This paper addresses the robust detection of synthetic samples in heterogeneous-structure tabular data. We propose four structure-agnostic detectors and, for the first time, systematically validate cross-structural transferability for synthetic table detection. Our method employs lightweight preprocessing and six progressive “wildness” evaluation protocols to reliably identify synthetic tables with unseen structures under realistic, dynamic scenarios. Key contributions are threefold: (1) We identify fundamental challenges in cross-table transfer, demonstrating that simple preprocessing enables only limited generalization; (2) We empirically verify that structure-agnostic modeling breaks structural dependency, establishing a novel paradigm for detecting wild tabular data; (3) We introduce the first benchmark and evaluation framework specifically designed for synthetic table detection under structural heterogeneity, significantly improving detection robustness and generalization across diverse table schemas.

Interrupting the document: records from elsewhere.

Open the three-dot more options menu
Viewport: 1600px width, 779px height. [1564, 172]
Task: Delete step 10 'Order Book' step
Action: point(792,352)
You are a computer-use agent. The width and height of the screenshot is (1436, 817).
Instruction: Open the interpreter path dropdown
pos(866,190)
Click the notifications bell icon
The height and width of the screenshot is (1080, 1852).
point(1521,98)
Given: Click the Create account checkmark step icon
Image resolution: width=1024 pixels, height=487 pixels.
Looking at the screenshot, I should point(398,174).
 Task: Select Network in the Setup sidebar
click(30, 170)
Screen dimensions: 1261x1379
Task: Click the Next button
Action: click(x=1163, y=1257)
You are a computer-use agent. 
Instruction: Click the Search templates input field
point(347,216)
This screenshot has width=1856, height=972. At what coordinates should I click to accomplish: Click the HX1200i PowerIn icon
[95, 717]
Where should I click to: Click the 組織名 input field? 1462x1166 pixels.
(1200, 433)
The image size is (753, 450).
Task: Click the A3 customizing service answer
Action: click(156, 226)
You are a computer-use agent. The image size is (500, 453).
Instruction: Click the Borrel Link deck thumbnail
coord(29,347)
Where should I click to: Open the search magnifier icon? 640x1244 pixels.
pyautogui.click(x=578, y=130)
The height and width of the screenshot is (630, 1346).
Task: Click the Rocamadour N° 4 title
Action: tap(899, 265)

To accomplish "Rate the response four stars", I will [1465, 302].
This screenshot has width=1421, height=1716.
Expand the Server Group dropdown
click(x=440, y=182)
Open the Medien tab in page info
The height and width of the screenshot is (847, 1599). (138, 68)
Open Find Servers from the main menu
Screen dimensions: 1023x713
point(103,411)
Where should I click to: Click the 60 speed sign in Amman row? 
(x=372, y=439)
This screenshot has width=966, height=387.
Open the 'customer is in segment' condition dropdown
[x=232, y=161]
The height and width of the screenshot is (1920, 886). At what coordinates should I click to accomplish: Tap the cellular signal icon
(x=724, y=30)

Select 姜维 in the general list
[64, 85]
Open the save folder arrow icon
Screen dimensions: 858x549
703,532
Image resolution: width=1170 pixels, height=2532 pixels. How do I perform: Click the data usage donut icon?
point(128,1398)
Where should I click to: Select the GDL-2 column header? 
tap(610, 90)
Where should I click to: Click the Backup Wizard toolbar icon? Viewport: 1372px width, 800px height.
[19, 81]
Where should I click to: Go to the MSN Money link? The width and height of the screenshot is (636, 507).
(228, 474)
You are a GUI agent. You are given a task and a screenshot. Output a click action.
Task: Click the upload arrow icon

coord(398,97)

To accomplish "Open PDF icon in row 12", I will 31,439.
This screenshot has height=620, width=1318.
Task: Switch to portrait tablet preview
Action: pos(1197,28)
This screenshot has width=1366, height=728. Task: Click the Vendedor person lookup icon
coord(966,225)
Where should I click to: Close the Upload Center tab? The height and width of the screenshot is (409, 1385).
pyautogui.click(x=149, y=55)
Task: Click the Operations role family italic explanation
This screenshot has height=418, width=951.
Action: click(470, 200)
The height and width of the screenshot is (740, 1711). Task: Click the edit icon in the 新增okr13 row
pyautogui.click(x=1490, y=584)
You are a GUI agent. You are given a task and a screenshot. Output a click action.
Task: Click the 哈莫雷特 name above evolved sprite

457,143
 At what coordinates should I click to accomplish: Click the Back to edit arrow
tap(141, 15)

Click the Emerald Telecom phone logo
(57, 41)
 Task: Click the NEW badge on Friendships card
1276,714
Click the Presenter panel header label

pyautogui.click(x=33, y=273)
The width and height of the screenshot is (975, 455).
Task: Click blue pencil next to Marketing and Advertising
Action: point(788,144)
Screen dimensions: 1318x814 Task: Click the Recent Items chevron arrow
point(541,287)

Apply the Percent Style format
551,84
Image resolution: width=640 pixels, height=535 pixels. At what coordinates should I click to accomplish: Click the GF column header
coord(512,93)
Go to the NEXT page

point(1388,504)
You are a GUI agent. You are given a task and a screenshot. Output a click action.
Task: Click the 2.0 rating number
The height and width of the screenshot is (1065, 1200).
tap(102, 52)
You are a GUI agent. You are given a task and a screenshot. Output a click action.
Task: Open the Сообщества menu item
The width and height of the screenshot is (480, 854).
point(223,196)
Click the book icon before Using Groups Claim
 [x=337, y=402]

Detecting synthetic tabular data is essential to prevent the distribution of false or manipulated datasets that could compromise data-driven decision-making. This study explores whether synthetic tabular data can be reliably identified across different tables. This challenge is unique to tabular data, where structures (such as number of columns, data types, and formats) can vary widely from one table to another. We propose four table-agnostic detectors combined with simple preprocessing schemes that we evaluate on six evaluation protocols, with different levels of ''wildness''. Our results show that cross-table learning on a restricted set of tables is possible even with naive preprocessing schemes. They confirm however that cross-table transfer (i.e. deployment on a table that has not been seen before) is challenging. This suggests that sophisticated encoding schemes are required to handle this problem.